** The task **
Report the number of lines in the data where the word "computer" appears, and add no other text.

[Data entries]
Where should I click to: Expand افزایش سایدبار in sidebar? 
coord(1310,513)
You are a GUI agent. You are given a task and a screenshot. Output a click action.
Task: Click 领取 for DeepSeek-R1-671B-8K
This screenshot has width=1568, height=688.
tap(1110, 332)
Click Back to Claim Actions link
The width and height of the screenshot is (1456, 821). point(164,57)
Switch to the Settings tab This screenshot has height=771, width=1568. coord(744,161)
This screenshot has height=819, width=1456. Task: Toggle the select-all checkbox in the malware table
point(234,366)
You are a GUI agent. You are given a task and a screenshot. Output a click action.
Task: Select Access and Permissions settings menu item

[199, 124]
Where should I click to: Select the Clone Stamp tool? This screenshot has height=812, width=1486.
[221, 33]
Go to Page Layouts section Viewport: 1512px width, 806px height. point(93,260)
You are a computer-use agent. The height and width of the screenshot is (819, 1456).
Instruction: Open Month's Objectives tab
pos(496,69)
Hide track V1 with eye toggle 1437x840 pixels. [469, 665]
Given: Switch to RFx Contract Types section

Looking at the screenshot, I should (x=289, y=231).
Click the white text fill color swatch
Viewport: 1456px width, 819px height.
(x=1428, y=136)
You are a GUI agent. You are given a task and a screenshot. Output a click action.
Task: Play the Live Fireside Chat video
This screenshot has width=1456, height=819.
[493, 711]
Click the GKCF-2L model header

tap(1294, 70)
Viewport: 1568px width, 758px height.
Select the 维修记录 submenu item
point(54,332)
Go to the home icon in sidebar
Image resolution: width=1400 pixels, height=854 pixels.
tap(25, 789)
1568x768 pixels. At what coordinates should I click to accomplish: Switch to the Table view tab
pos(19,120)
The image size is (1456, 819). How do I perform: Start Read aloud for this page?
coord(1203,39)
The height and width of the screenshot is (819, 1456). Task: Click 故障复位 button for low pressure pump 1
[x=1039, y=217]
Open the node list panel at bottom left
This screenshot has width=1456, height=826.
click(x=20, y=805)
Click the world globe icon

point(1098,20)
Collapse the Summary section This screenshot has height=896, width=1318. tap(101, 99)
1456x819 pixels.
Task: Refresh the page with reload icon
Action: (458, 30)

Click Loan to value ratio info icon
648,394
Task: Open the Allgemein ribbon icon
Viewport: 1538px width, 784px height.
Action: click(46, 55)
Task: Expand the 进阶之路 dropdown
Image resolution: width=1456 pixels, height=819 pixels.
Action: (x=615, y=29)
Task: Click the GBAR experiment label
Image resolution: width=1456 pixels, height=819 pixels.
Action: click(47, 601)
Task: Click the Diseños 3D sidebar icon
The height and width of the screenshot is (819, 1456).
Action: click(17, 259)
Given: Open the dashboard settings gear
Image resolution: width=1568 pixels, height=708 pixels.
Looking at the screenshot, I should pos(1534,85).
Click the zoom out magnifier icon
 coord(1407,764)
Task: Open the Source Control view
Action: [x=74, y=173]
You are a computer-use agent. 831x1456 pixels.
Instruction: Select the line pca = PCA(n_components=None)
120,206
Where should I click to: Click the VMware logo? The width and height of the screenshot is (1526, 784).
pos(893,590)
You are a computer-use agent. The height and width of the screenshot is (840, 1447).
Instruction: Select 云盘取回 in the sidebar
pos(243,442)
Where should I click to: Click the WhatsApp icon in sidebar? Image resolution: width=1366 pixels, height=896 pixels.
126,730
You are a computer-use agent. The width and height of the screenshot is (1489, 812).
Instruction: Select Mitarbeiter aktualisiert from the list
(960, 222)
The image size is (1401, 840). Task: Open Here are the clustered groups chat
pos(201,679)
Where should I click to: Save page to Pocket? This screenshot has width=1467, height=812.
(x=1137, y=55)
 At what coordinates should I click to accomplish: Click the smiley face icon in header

** Response **
4